COMMON BEAN COORDINATED AGRICULTURAL PROJECT
Soybean Genomics and Improvement
2013 Annual Report
1a.Objectives (from AD-416):
Objectives are for the identification of genetic variability for nutritional traits in common bean, the discovery of the genes or quantitative trait loci (QTL) controlling that variability and the development of DNA markers that can be used by plant breeders to incorporate QTL into new and more nutritional common bean cultivars.
1b.Approach (from AD-416):
Single Nucleotide Polymorphism (SNP) DNA markers will be discovered via the use of high throughput DNA sequence analysis using the Illumina/Solexa Genome Analyzer as well as via the analysis of common bean DNA gene fragments amplified using polymerase chain reaction (PCR) primers designed to orthologous soybean genes. Because common bean market classes fall into three distinct groups based on their geographic origins in Central or S. America, three sets of 768 SNP panels specific to the three groups will be developed. These three sets of SNPs will be used to characterize common bean populations segregating for nutritional traits for purposes of QTL discovery. The SNP analysis will be conducted using the Illumina GoldenGate assay which is analyzed on the Illumina BeadStation.
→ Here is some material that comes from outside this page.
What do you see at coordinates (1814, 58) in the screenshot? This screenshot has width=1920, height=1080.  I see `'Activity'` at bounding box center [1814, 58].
Funds from North Dakota State University, Fargo, ND are provided by the Agriculture and Food Research Initiative (AFRI) of the USDA, National Institute of Food and Agriculture (NIFA). The overall objectives of the collaborative project are the identification of genetic variability for nutritional traits in common bean, the discovery of the genes or quantitative trait loci (QTL) controlling that variability and the development of DNA markers that can be used by plant breeders to incorporate QTL into new and more nutritional common bean cultivars. Progress was made in the design of a custom Illumina iSelect Beadchip referred to as BARCBean6K_3 that contained 5,398 single nucleotide polymorphism (SNP) common bean (SNP) DNA markers. To permit the analysis of genetic mapping populations from the numerous collaborators on the project, a sufficient number of BARCBean6K_3 beadchips were purchased to analyze 6,400 common bean DNA samples. DNA of common bean lines from genetic mapping populations was received from collaborators at the ARS, Prosser, WA; ARS, Beltsville, MD; the Univ. of California, Davis; Michigan St. Univ.; N. Dakota St. Univ.; the Univ. of Wisconsin; the Univ. of Idaho and the Univ. of Puerto Rico and was analyzed with the BARCBean6K_3 beadchip. A total of more than 2,600 common bean DNA samples were analyzed and the SNP DNA marker data were forwarded to the collaborating researchers.